WHAT TO WORK ON:
1. In the song profile, list each running time given and the version it belongs to.
2. Reproduce word for word the stretch of the song profile that opens with the words containing "1994 song by" and closes with "box guitar effect.".

TEXT SECTION:
Promotional single by Pink Floyd

from the album The Division Bell
- Released: 12 March 1994
- Recorded: 1993
- Studio: Astoria (London)
- Length: 6:10 (album version) 4:55 (radio edit) 3:20 (France promo) 5:56 (Echoes: The Best of Pink Floyd version)
- Label: EMI (Europe) Columbia (US)
- Songwriters: David Gilmour; Richard Wright; Polly Samson;
- Producers: Bob Ezrin; David Gilmour;

Pink Floyd singles chronology
| "One Slip" (1988) | "Keep Talking" (1994) | "Lost for Words" (1994) |

Audio video
- "Keep Talking" on YouTube

= Keep Talking (Pink Floyd song) =

1994 song by Pink Floyd

"Keep Talking" is a song from Pink Floyd's 1994 album, The Division Bell.

==Recording==
Written by David Gilmour, Richard Wright and Polly Samson, it is sung by Gilmour and also features samples of Stephen Hawking's electronic voice, taken from a BT television advertisement. This same commercial was sampled again in "Talkin' Hawkin'" from Pink Floyd's final studio album, The Endless River. Gilmour chose to use the speech after nearly crying to the commercial, which he described as "the most powerful piece of television advertising that I've ever seen in my life." The song also makes use of the talk box guitar effect.

==Release==
The song was the first to be sent to radio stations from the album in the United States in March 1994. It was the group's third #1 hit on the Album Rock Tracks chart (a chart published by Billboard magazine which measures radio play in the United States, and is not a measure of record sales), staying atop for six weeks.

The song was included on the 2001 compilation, Echoes: The Best of Pink Floyd.

==Live==
The song was performed every night during the 1994 The Division Bell Tour and live versions, taken from different shows, were included in both the album Pulse and the video of the same name.

The song was sampled by Wiz Khalifa on the title track of his 2009 mixtape Burn After Rolling.

==Quotes==

[Interviewer:] Several songs on the album, like "Keep Talking" suggest that all problems can be solved through discussion. Do you believe that?
 [Gilmour:] It's more of a wish than a belief. [laughs]
— David Gilmour, 1994

Well, I guess I experiment more than I think I do. I had a Zoom [effects box] in my control room one day and I was mucking about with something. Suddenly, I thought I should stick the E-bow on the strings and see what would happen. It sounded great, so we started writing a little duet for the E-bowed acoustic guitar [a Gibson J-200] and a keyboard. We never finished the piece, but Jon Carin [keyboardist] decided to sample the E-bowed guitar part. We kept the sample and ended up using it as a loop on "Take It Back", and again on "Keep Talking".

PROVIDED INFORMATION:
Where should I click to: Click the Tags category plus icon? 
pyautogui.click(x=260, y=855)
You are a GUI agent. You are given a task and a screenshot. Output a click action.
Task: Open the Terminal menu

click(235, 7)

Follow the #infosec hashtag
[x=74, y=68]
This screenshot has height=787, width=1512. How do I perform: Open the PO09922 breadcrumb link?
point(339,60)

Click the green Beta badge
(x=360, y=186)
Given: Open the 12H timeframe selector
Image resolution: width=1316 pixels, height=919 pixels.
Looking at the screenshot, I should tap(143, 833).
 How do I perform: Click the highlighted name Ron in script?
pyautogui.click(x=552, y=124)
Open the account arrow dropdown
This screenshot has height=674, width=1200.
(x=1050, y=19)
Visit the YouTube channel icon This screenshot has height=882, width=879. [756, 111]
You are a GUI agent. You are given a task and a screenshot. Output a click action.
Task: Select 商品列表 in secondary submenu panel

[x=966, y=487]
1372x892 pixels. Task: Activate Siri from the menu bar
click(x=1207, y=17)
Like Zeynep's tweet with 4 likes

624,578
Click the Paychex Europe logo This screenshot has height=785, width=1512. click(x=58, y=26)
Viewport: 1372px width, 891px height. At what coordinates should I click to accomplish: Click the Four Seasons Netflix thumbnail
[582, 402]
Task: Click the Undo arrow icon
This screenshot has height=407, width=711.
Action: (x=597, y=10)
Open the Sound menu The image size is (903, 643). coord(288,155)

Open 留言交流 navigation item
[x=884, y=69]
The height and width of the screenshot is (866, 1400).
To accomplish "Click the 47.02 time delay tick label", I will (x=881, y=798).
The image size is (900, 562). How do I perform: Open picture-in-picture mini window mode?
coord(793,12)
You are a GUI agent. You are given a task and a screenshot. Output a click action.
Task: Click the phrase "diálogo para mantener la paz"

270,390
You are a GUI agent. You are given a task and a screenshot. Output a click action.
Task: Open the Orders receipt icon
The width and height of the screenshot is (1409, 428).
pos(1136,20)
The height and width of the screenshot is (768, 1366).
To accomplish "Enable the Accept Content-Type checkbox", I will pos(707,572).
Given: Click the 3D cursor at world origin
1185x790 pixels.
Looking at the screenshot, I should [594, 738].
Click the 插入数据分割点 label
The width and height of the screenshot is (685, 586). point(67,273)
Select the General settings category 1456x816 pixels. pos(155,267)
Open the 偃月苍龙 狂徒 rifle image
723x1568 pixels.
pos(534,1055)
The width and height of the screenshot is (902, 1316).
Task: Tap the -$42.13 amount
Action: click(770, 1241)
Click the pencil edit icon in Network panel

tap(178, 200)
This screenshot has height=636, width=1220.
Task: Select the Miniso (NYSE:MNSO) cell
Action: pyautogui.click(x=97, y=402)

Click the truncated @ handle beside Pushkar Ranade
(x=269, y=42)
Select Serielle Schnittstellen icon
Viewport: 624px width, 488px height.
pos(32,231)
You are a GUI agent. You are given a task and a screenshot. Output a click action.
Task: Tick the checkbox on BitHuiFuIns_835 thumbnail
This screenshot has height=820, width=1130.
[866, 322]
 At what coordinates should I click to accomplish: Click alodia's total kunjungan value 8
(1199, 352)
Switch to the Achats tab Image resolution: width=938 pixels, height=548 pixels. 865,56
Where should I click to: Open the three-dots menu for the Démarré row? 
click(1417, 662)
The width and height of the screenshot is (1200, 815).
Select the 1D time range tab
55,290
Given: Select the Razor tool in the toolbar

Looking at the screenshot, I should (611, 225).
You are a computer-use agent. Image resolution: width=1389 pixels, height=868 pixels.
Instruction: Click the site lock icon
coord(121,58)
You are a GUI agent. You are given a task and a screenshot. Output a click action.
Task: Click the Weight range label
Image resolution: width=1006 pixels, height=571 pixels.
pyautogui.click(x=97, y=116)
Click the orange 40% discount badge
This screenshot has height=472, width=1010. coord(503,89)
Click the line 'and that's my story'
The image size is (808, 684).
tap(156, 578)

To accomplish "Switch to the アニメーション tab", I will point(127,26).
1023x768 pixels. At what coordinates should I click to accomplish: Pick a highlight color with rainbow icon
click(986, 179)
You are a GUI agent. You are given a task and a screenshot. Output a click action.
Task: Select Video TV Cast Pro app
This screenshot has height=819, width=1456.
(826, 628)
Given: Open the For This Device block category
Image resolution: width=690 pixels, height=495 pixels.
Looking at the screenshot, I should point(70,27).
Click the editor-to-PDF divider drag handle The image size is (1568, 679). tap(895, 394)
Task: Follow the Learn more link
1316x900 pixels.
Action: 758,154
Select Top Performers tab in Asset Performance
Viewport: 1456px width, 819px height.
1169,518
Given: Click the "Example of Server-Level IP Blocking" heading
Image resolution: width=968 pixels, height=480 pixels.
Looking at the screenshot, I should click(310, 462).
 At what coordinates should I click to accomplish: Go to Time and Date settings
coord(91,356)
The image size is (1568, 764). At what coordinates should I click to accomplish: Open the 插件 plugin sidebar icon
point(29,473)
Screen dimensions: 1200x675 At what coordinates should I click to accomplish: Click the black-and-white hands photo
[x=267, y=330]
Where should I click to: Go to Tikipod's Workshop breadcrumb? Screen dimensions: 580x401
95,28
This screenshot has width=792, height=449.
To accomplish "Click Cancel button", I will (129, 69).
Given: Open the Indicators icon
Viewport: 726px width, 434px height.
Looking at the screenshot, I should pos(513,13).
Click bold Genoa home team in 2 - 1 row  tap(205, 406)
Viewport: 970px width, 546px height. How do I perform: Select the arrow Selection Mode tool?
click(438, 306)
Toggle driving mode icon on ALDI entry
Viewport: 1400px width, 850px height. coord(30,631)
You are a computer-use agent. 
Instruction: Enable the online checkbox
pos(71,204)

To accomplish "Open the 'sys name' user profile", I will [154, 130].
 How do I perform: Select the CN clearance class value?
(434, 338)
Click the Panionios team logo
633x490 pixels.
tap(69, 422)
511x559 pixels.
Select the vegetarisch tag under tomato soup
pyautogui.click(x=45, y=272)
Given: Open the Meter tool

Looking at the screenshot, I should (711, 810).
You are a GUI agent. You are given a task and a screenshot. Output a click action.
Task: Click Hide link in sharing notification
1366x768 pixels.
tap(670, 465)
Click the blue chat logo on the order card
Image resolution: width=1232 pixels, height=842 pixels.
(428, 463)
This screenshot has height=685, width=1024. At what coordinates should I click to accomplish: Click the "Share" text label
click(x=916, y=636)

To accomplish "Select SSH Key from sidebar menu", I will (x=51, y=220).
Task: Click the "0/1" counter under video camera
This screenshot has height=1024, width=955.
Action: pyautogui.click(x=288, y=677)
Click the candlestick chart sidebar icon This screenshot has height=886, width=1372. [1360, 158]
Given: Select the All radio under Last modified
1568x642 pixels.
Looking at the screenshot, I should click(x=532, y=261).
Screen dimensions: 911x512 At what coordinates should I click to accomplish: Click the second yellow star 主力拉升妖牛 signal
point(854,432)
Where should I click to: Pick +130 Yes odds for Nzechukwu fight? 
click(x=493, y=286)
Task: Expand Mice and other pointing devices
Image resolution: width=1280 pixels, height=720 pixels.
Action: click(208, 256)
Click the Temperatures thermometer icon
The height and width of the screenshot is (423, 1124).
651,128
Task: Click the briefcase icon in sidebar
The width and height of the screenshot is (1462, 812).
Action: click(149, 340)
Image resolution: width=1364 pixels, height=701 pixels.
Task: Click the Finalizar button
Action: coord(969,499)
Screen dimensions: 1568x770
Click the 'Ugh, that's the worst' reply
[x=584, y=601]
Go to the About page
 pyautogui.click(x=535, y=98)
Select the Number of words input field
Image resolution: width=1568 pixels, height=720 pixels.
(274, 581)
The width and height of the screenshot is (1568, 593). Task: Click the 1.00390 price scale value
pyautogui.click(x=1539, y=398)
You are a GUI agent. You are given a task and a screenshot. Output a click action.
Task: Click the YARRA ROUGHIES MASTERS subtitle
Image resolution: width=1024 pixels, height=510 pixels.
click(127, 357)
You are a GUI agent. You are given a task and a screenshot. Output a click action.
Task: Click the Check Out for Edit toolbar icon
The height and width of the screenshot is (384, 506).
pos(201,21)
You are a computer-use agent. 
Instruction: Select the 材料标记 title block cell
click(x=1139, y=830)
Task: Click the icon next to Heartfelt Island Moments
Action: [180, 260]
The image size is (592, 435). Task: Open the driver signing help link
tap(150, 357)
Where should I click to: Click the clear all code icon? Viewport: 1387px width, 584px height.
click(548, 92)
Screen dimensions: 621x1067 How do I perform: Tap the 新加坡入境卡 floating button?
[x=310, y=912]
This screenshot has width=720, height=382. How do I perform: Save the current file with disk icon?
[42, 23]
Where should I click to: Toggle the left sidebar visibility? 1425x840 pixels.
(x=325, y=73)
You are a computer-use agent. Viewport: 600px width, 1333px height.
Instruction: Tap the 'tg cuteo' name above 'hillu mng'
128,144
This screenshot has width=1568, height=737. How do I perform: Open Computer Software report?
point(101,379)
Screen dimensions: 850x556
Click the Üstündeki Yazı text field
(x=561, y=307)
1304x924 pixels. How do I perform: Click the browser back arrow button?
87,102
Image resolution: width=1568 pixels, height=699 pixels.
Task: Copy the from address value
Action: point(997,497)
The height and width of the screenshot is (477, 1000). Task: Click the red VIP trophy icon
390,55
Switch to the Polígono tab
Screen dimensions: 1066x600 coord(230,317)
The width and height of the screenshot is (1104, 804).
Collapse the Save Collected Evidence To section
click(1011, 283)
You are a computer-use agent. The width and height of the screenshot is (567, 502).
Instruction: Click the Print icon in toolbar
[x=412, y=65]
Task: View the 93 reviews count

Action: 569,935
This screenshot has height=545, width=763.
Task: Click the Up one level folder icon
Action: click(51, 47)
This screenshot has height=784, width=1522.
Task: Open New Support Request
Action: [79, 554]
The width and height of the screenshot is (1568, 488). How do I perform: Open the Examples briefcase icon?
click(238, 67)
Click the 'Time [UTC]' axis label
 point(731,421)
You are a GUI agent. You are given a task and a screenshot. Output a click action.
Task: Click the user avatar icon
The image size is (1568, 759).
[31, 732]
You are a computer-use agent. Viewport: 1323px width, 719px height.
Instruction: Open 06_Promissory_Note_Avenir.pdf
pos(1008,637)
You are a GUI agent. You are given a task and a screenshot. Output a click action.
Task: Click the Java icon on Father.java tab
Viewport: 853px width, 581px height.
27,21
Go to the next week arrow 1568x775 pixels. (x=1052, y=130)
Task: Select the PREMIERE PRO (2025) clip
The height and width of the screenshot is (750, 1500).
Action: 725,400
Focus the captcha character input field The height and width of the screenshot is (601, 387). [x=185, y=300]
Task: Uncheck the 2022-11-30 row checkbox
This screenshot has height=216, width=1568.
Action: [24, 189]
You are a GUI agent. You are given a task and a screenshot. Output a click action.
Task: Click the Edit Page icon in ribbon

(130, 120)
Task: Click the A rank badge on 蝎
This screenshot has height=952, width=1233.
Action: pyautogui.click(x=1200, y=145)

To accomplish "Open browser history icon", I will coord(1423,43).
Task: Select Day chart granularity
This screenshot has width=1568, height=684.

SOLUTIONS BY TASK:
1.
- 6:10: album version
- 4:55: radio edit
- 3:20: France promo
- 5:56: Echoes: The Best of Pink Floyd version

2.
1994 song by Pink Floyd

"Keep Talking" is a song from Pink Floyd's 1994 album, The Division Bell.

==Recording==
Written by David Gilmour, Richard Wright and Polly Samson, it is sung by Gilmour and also features samples of Stephen Hawking's electronic voice, taken from a BT television advertisement. This same commercial was sampled again in "Talkin' Hawkin'" from Pink Floyd's final studio album, The Endless River. Gilmour chose to use the speech after nearly crying to the commercial, which he described as "the most powerful piece of television advertising that I've ever seen in my life." The song also makes use of the talk box guitar effect.